_Document extract_:
So, I’m having a geek moment:
Below is the only piece of film footage I have found featuring Hollywood actress-screenwriter-producer, Virginia Van Upp. While Van Upp appeared in several early films as a child actress, many of these titles are now lost, or only exist as fragments. Although Van Upp was happy to swap acting for writing and producing, it seems she still retained some aspirations to act. She reportedly completed a screen test for one of the movies that she wrote entitled, Honeymoon in Bali (1939). Van Upp also planned to appear as an extra in The Loves of Carmen (1948). In 1983, Van Upp herself was portrayed by actress Jane Hallaren in the television movie Rita Hayworth: The Love Goddess.
Note on footage:
In 1949, Van Upp attended Rita Hayworths’s wedding to Prince Aly Khan in Cannes. I noticed Van Upp in the below Pathé newsreel at around: 32 seconds. During the wedding ceremony Van Upp is standing by the wall on the far right, wearing a large, bonkers black hat and black-and-white patterned dress. Van Upp also appears again standing outside the wedding venue. You really get a sense of how petite she was – something reporters would often emphasize.
Hayworth and Van Upp were close friends. Van Upp wrote the screenplay to Cover Girl (1944) and produced and wrote Gilda (1946); both are two of Hayworth’s most memorable movies. For various labor reasons Van Upp did not receive writing credit for Gilda; this greatly angered Columbia Pictures studio boss Harry Cohn, who thought Van Upp more than deserved full credit.
Thanks to Pathé for making the footage accessible to the public!
I had a great time last weekend at the Film and History Conference in Madison, Wisconsin. It was wonderful to meet up with old and new friends. Film and History is often referred to as one of the friendliest and most collegiate conferences in the Untied States and I’ve certainly found this to be the case.

_Entries provided_:

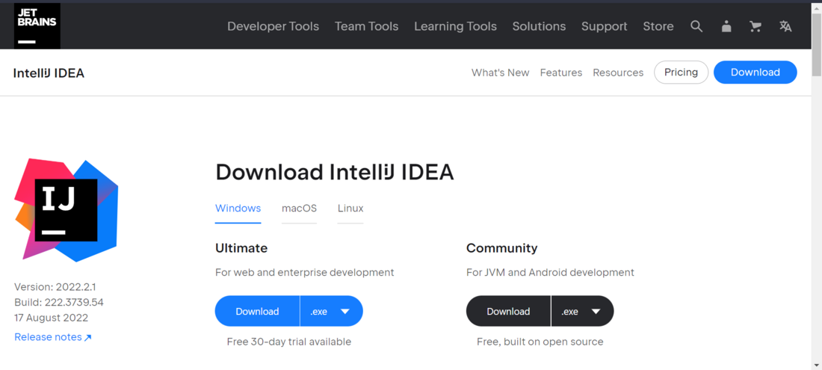
Task: Click the page vertical scrollbar
Action: (x=816, y=187)
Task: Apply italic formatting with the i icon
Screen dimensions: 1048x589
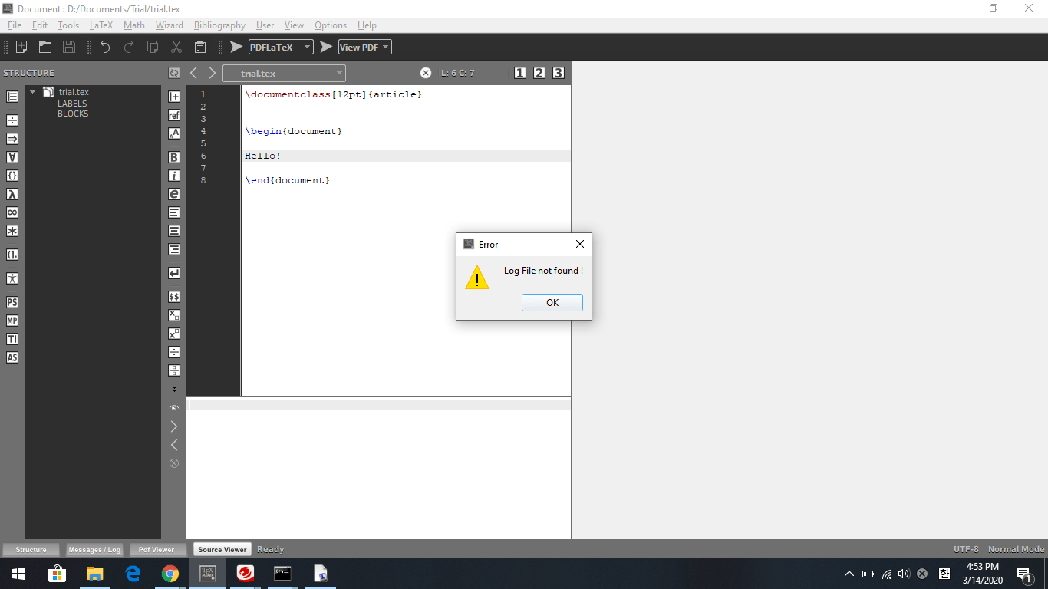Action: point(173,175)
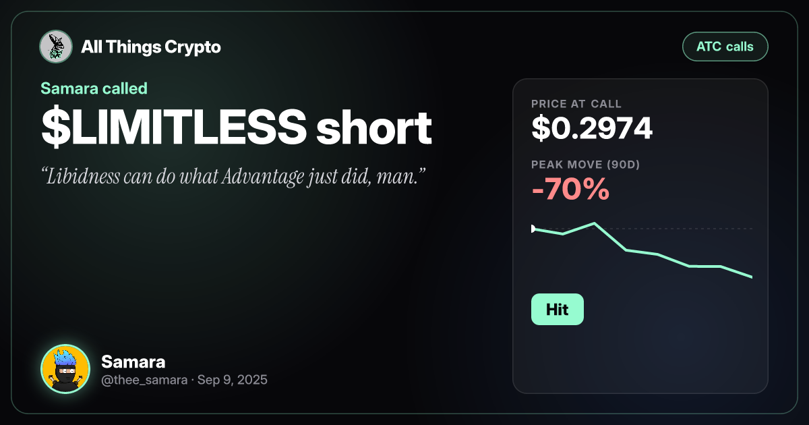Viewport: 809px width, 425px height.
Task: Click the middle segment of green price line
Action: click(x=642, y=252)
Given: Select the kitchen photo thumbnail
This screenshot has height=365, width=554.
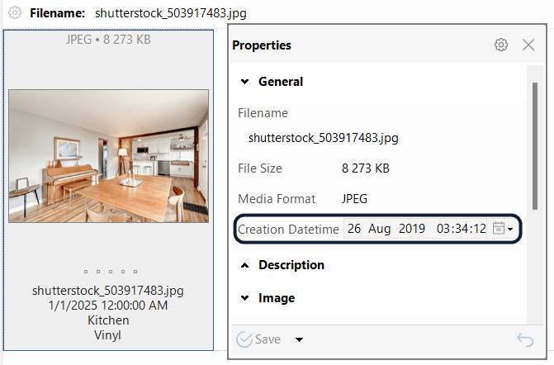Looking at the screenshot, I should click(x=108, y=156).
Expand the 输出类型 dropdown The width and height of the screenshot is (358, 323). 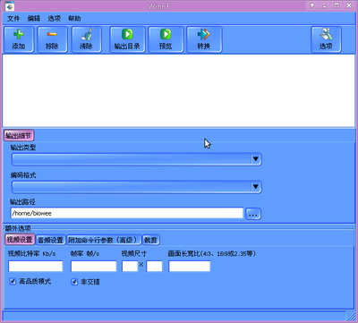click(256, 159)
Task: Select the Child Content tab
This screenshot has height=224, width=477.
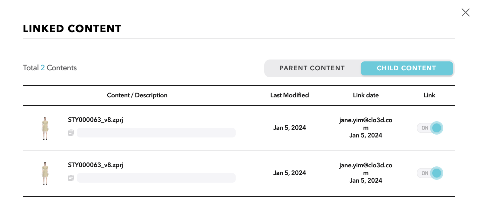Action: point(406,68)
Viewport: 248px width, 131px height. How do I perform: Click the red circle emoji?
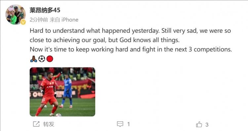pyautogui.click(x=50, y=59)
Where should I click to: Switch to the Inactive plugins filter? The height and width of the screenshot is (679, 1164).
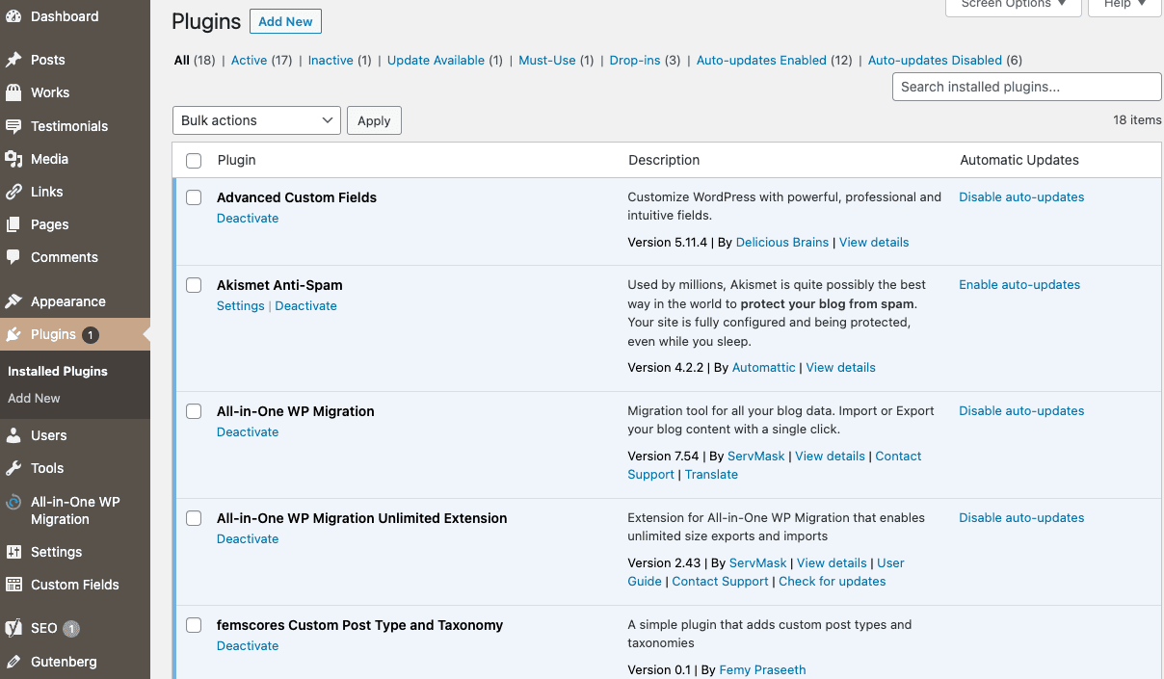331,60
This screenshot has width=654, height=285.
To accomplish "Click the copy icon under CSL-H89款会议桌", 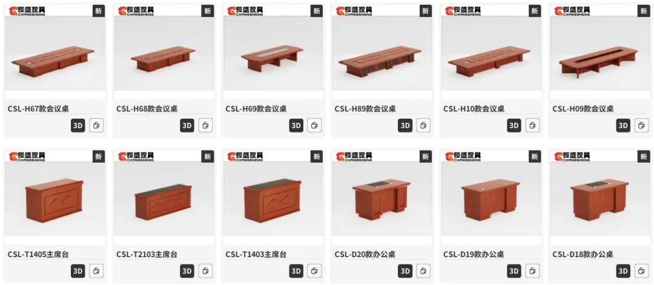I will pos(423,125).
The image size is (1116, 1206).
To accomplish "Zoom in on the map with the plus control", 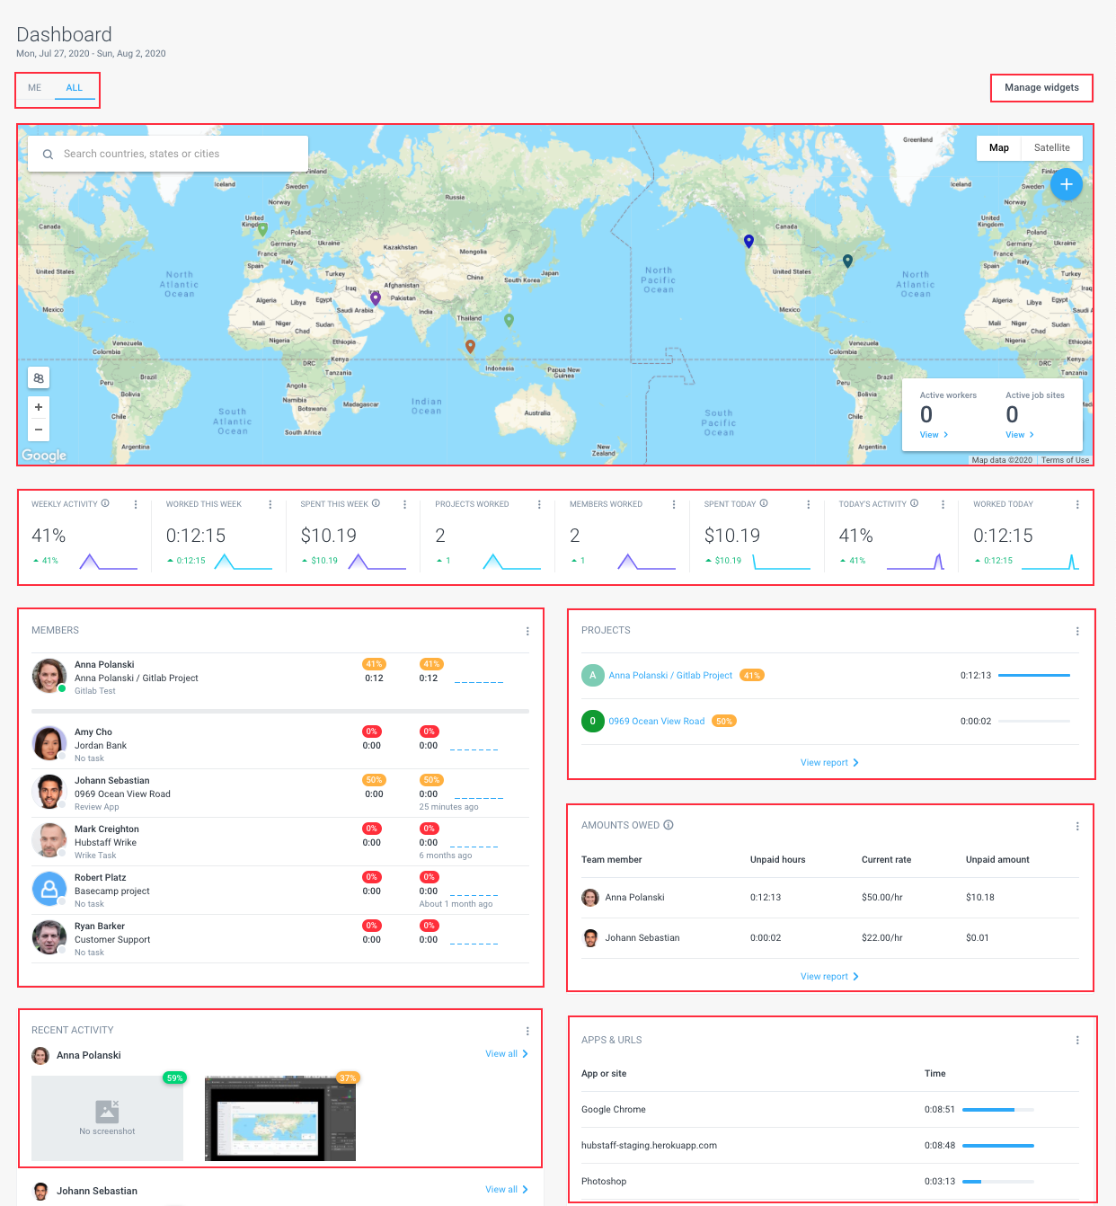I will [39, 407].
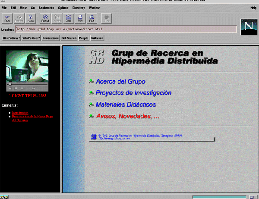Print the page from the toolbar
259x199 pixels.
point(80,18)
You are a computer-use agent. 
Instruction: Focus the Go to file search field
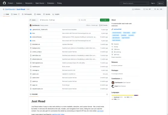coord(88,20)
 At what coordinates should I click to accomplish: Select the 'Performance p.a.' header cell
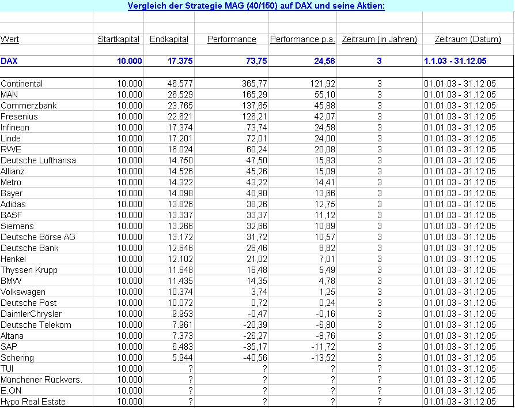coord(302,39)
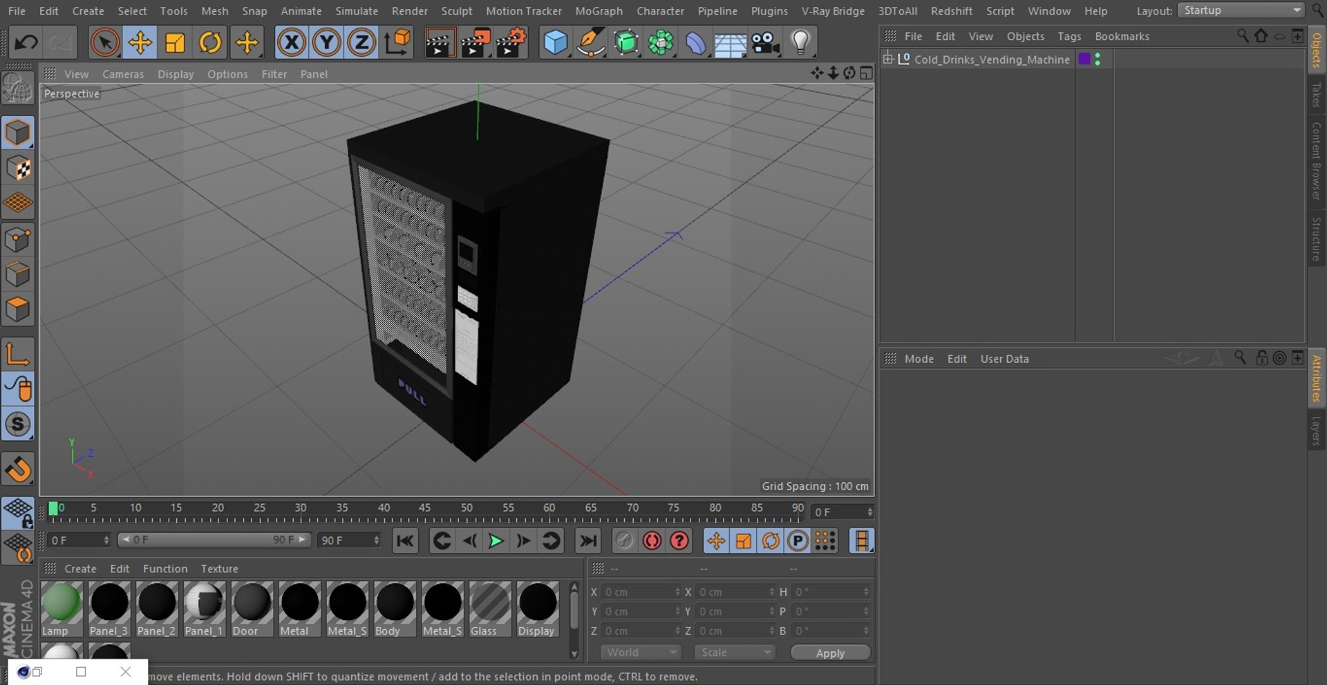The width and height of the screenshot is (1327, 685).
Task: Open the World coordinate system dropdown
Action: click(641, 653)
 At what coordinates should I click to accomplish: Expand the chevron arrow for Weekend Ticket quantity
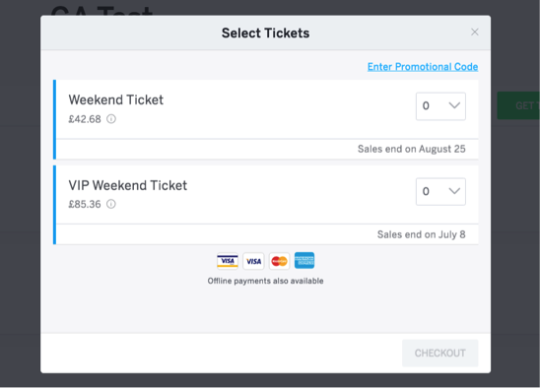454,105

_What this task involves_:
Please sum up the text on Virginia Van Upp in two sentences.

_Solution to this problem_:
Virginia Van Upp, a Hollywood actress, screenwriter and producer who still had some wish to act after moving to writing and producing, can be seen in a Pathé newsreel of Rita Hayworth's 1949 wedding to Prince Aly Khan in Cannes, standing by the wall in a large black hat and again outside the venue. She and Hayworth were close friends, and she wrote Cover Girl (1944) and produced and wrote Gilda (1946), though for various labor reasons she did not receive writing credit for Gilda.